Sus ojos se humedecieron apenas, y siguió hablando:
—Me duele que ya no compartamos la cama. Que te vayas al estudio o prefieras dormir solo. Ya no son las noches las que me pesan, Francisco, es el vacío del lado izquierdo de mi cama… ese lugar donde solías dormir, donde ahora solo habita la ausencia.
Francisco bajó la mirada, avergonzado.
—Yo sé que la rutina cambia todo —prosiguió ella—, pero todavía hay una joven enamorada dentro de mí. Una mujer que aún espera que el hombre que ama se esfuerce, aunque sea un poco, por recordarle que sigue siendo especial para él. No pido grandes cosas, solo un poco de tiempo.
Las palabras de Elena quedaron suspendidas en el aire, sinceras, sin reclamo ni dramatismo, solo la verdad de un corazón que aún anhelaba ser visto.

El sol comenzaba a descender cuando Elena y Francisco emprendieron el camino de regreso desde el río hacia la hacienda. Avanzaban lentamente, con las ropas empapadas, cubiertas de barro y hojas secas. A cada paso, sus botas se hundían en la tierra húmeda, dejando un rastro evidente de su travesura.
Desde el patio, Crescencia los vio venir a la distancia.

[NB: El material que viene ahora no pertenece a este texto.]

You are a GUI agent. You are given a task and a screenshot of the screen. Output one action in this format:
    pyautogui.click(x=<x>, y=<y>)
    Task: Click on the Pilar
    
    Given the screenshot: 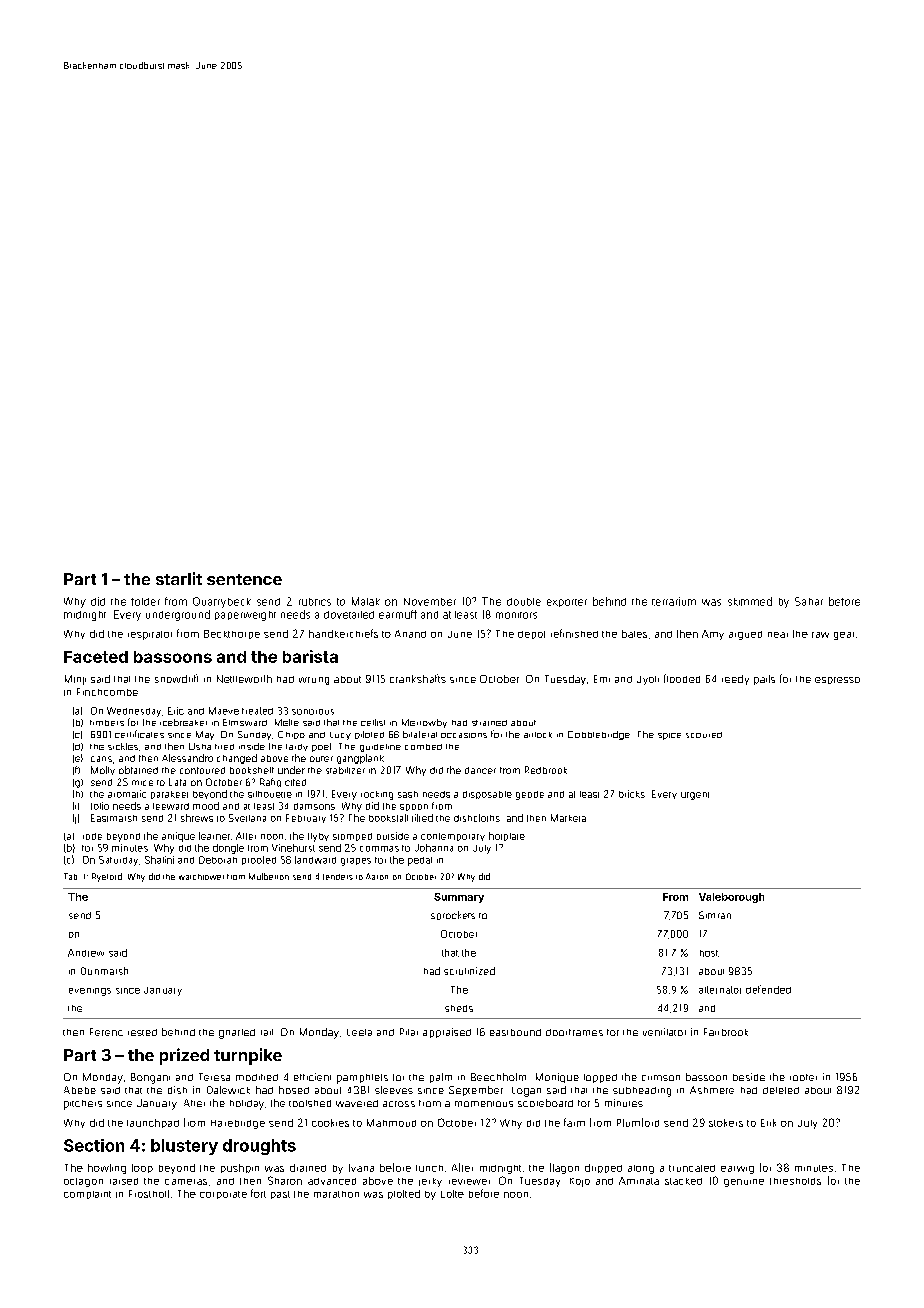 What is the action you would take?
    pyautogui.click(x=409, y=1032)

Entrecerró los ojos para asegurarse de que su vista no la engañara y, al reconocerlos, se llevó las manos a la cabeza.
—¡Dios mío bendito! —exclamó corriendo hacia ellos—. ¿Pero qué les pasó? ¿Por qué vienen así, todos llenos de barro?
Elena bajó la mirada, completamente sonrojada, mientras Francisco intentaba mantener una expresión seria, aunque apenas lograba disimular la sonrisa.
—No pasa nada, Crescencia —respondió con voz tranquila—. Simplemente nos resbalamos en el barro de la orilla del río y… bueno, caímos.
Hizo una breve pausa, se aclaró la garganta y añadió:
—¿Podrías prepararnos el baño, por favor?
Crescencia los observó con una mezcla de incredulidad y picardía, pero asintió obediente.
—Claro, señor —respondió, tratando de contener la risa—. Enseguida lo preparo.
Mientras ella se alejaba rumbo a la casa, Elena y Francisco intercambiaron una mirada cómplice y siguieron detrás, caminando despacio, con los rostros encendidos y el silencio cargado de lo que ambos sabían y preferían no decir.